[[ EXERCISE DATA open ]]

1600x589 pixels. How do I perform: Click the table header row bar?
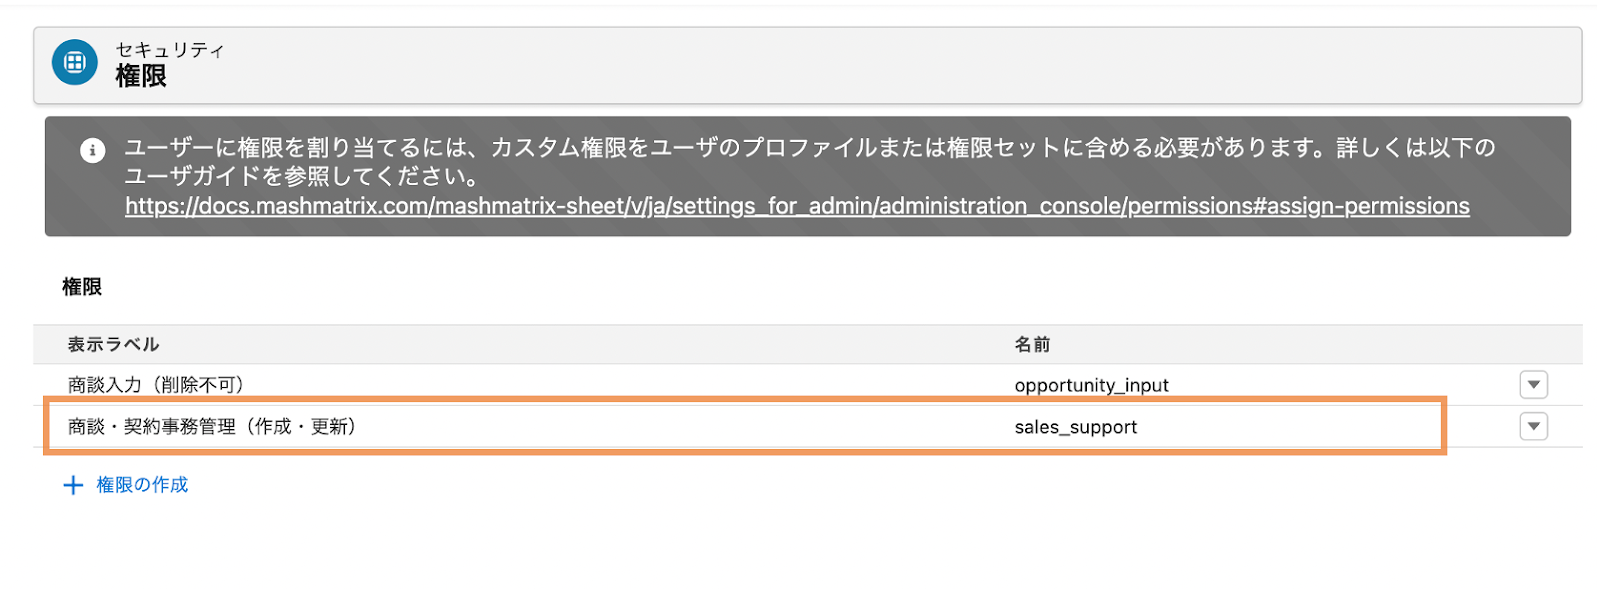(808, 345)
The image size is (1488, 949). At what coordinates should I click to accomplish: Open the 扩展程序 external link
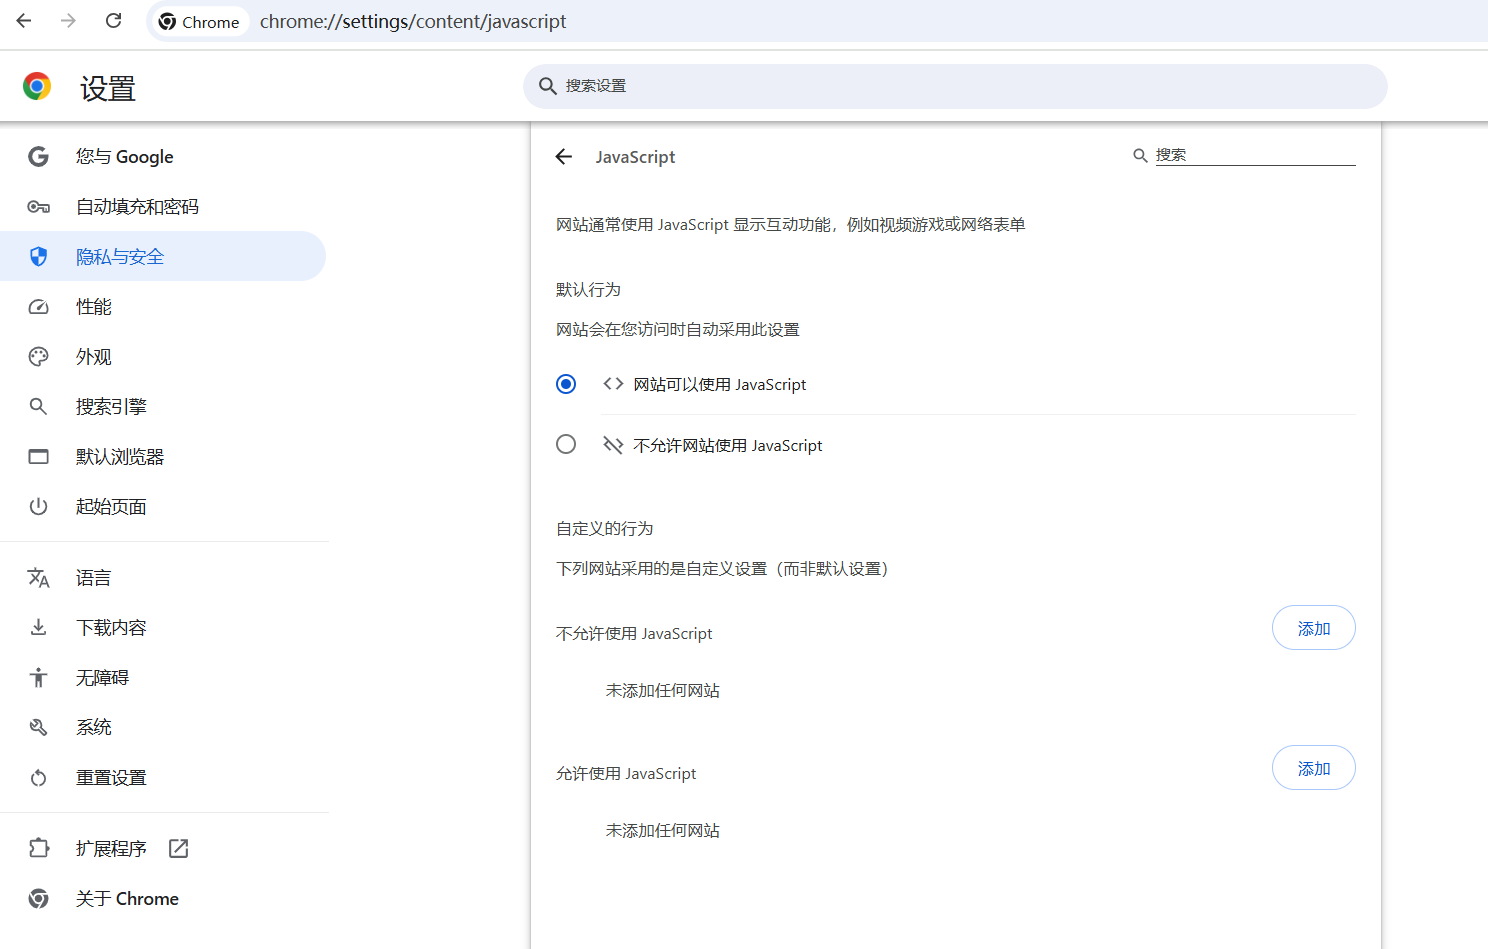(x=177, y=847)
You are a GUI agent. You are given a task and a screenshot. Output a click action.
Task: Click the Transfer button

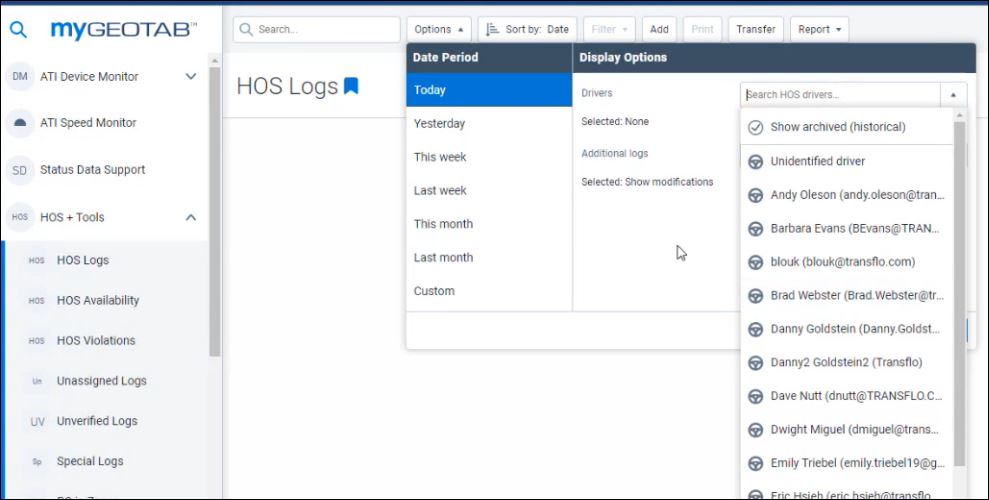pyautogui.click(x=755, y=29)
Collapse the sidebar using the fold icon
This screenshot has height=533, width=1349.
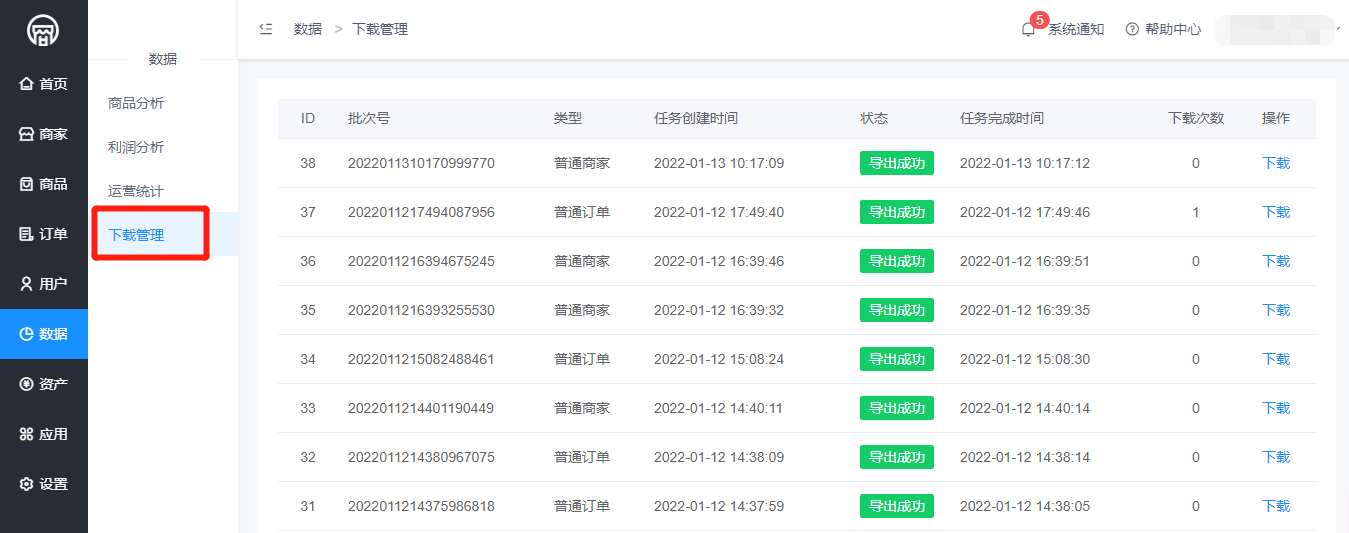click(266, 29)
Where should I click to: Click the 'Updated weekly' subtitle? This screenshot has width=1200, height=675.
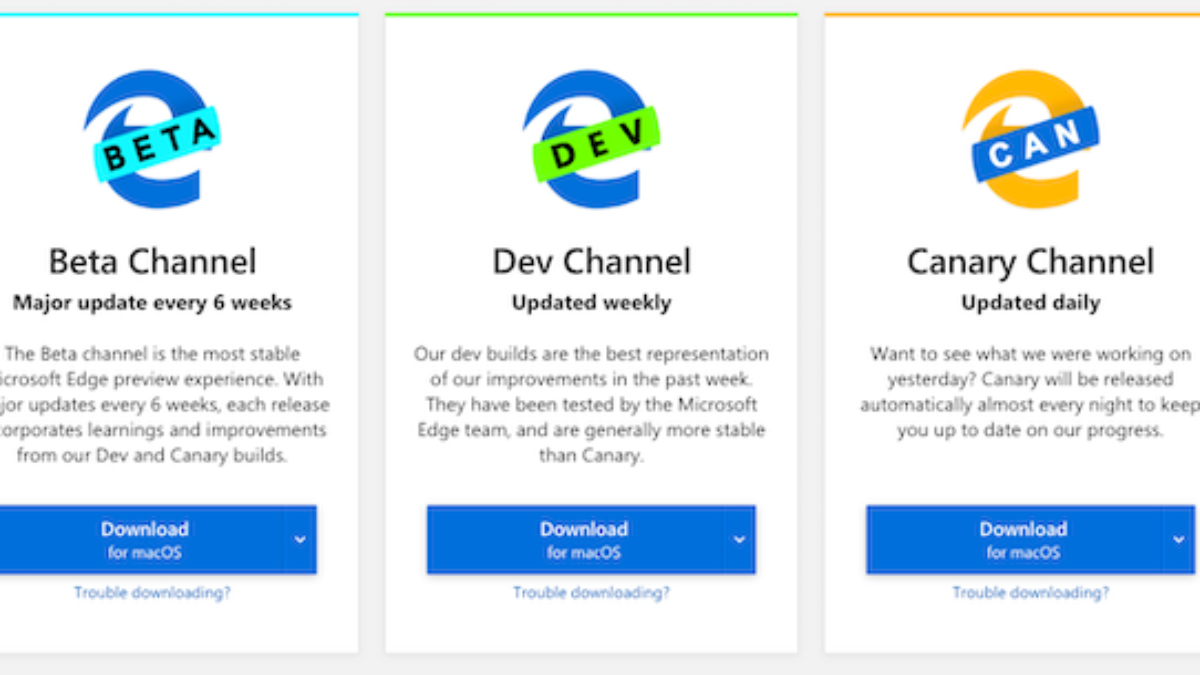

[[ EXERCISE DATA closed ]]

## EXERCISE PROMPT
Before answering, please find the line containing "Collapse the sidebar using the fold icon" above, then copy exactly from it through the last line of the entries, both included, without pictures.

## EXERCISE OUTPUT
Collapse the sidebar using the fold icon
This screenshot has height=533, width=1349.
click(266, 29)
Where should I click to: Click the 'Updated weekly' subtitle? This screenshot has width=1200, height=675.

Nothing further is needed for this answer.